Smurf Attack

Reading time: 10 minutes

smurf1

Smurf Attack is a type of DDoS Attack, which floods the system with the spoofed ping messages. The attack has an amplification vector that increases the damage by exploiting the characteristics of the broadcast network. The attack swamps the internet with the replies to ICMP echo requests. The attack creates a high computer network traffic on the targeted network, which often renders it unresponsive.

Procedure For The Attack

  1. In this attack, first, the hacker sent a huge number of traffic on the targeted victim IP Address.
  2. Then the hacker spoofs the source destination IP address.
  3. After this, the host on the victims' network responds to the ICMP requests which create a significant amount of traffic on the victim network.
  4. Finally, the attack leads to the consumption of the bandwidth which ultimately crashes the victim server.
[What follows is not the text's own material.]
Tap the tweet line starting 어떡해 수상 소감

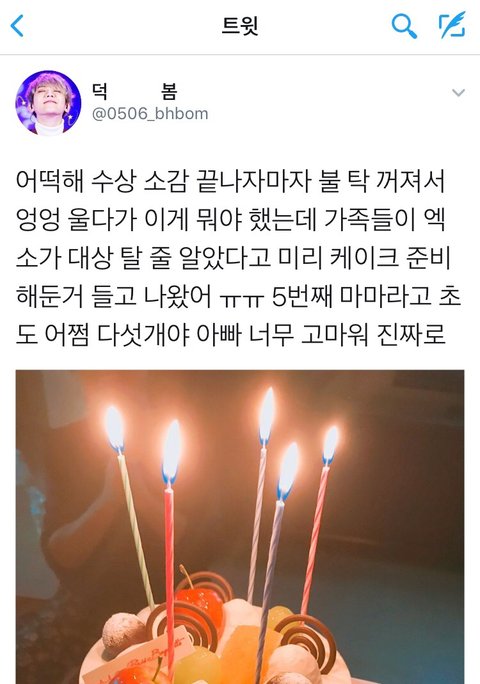pos(230,181)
Image For Understanding The Attack

smurf2

Mitigation For The Attack

To mitigate this attack:

  • individual routers and host can be configured to be non-responsive to the external ping requests or broadcasts.
  • Routers can also be configured to ensure that the packets directed to the broadcast addresses are not forwarded.
  • Reconfigure the firewall to disallow the pings originating from the external network.

MCQ Round

Question 1

What type of attack is a Smurf Attack

MitM
Spoofing
DDoS
Smudge

Question 2

The attack has which vector which increases the damage?

Default
Amplification
Non Discoverable
Invisible